Borderlands 🧻🧻🧻🧻🧻

Borderlands is the ultimate iPad instrument – a melding of hardware and software. It takes every virtue of the pad – swiping and pinching and zooming – and forms them into meaningful compositional gestures. It’s unlike other musical instruments and can inspire a welcome refresh of your musical thinking.

Snippets of sampled sound and music are visualised and laid out over the screen. They can overlap, lay at different angles and be moved and resized with your fingers. Multiple playback circles can also be sized and dragged by fingers over the samples to play small sections as granular sources. The movements of both the samples and the playback circles can then be recorded into looping sequences. That’s essentially it – but this creates an intricate and exotic rearrangement of the sound sources. Granular playback creates a glowing shimmery sound which tolerates the component sources.

Recent updates of Borderlands include examples by a familiar gaggle of experimental persons which demonstrate what works. Presets are usually annoying in synthesisers, but here they’ll get you inspired and working quickly.
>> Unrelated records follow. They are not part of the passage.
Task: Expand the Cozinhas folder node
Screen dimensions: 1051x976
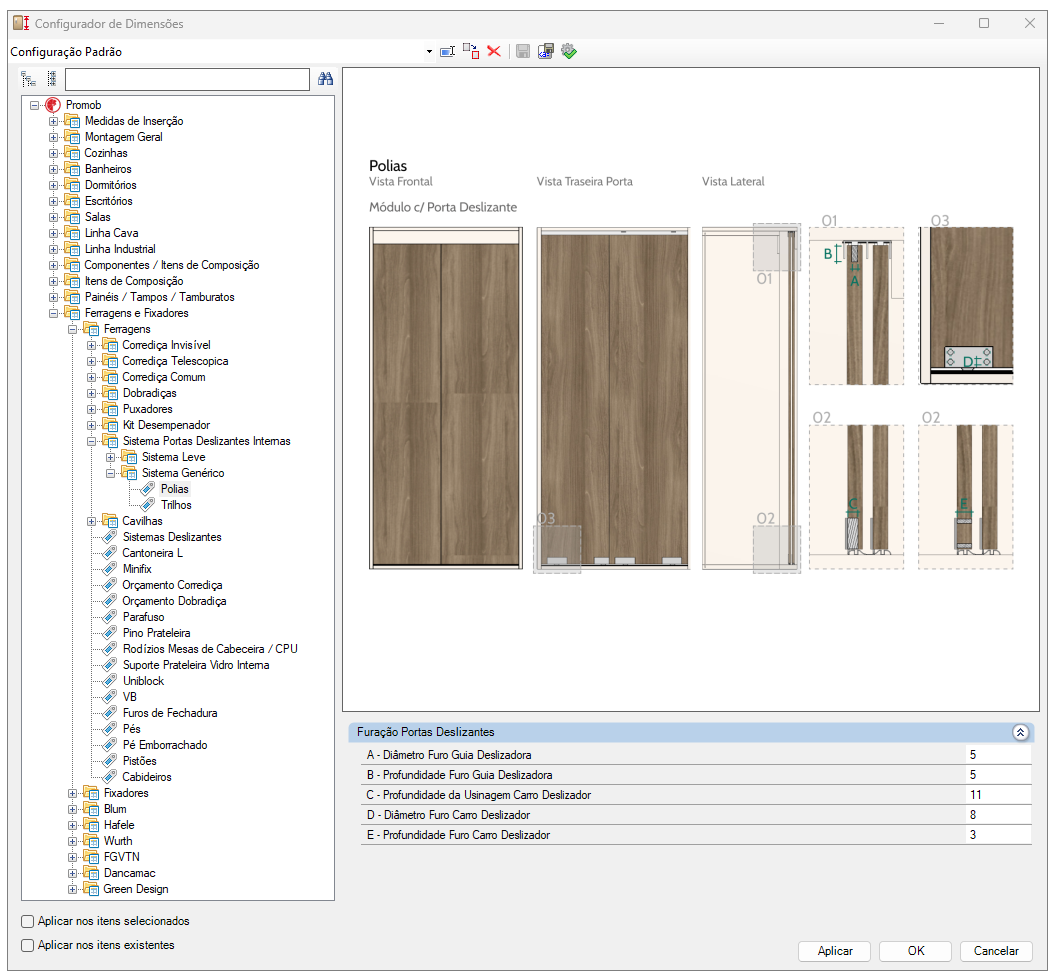Action: [x=54, y=154]
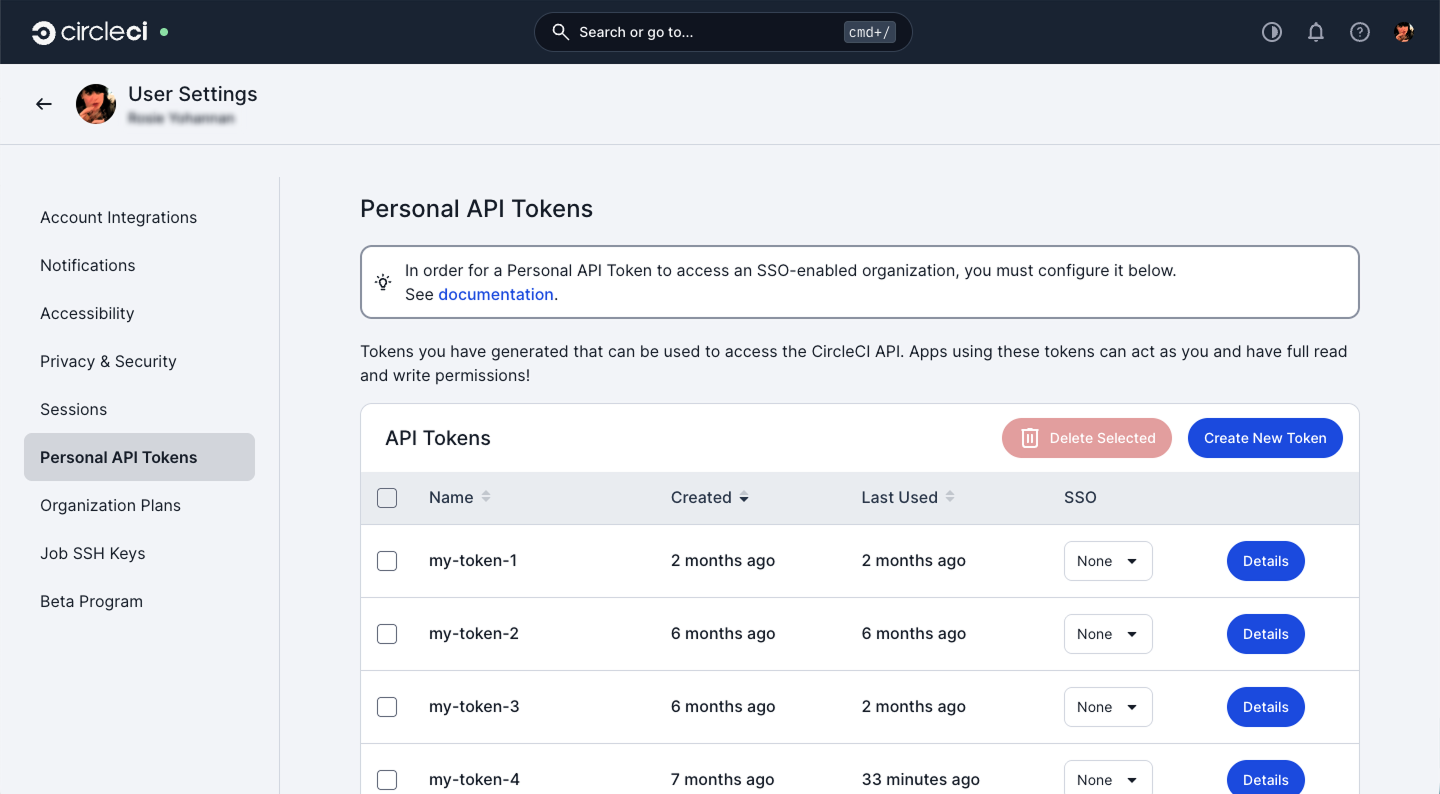Open Organization Plans in the sidebar
The height and width of the screenshot is (794, 1440).
[110, 505]
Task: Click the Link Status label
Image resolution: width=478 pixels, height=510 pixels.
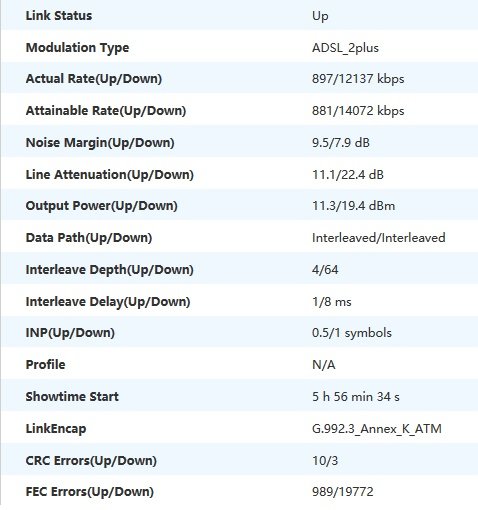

The only annoying thing is getting your sounds onto the iPad. It’s not the software’s fault but it can sometimes blow your flow.

Audwall

I can’t help but laugh – in 1982 I made up a fictitious instrument called the Audwall. It was a Roland XY plotter with a tape recorder head on the pen mount. Where the paper would usually go was a sheet of magnetic surface made by multiple strips of 2 inch recording tape. The plotter could write and read the sound signal over this surface backwards forwards and of course at angles, which caused odd time distortions. It was a thought experiment and a prank. Borderlands uses a virtual digital surface in this manner – something that I could never have conceived at the time!